» INSTRUCTION
Find each line in the data below that contains the word "width" and copy those lines out in full.

» SUPPLIED INFORMATION

===

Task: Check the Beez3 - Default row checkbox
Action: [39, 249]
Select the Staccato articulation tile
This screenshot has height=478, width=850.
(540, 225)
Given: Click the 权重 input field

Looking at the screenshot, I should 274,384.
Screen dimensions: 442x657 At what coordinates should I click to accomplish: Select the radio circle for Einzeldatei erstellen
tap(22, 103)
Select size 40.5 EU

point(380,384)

===

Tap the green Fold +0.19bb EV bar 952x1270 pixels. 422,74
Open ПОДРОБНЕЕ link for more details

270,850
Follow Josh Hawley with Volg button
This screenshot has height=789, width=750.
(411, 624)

===

» SOLUTION TO THE EXERCISE
This screenshot has height=478, width=850.
This screenshot has height=789, width=750.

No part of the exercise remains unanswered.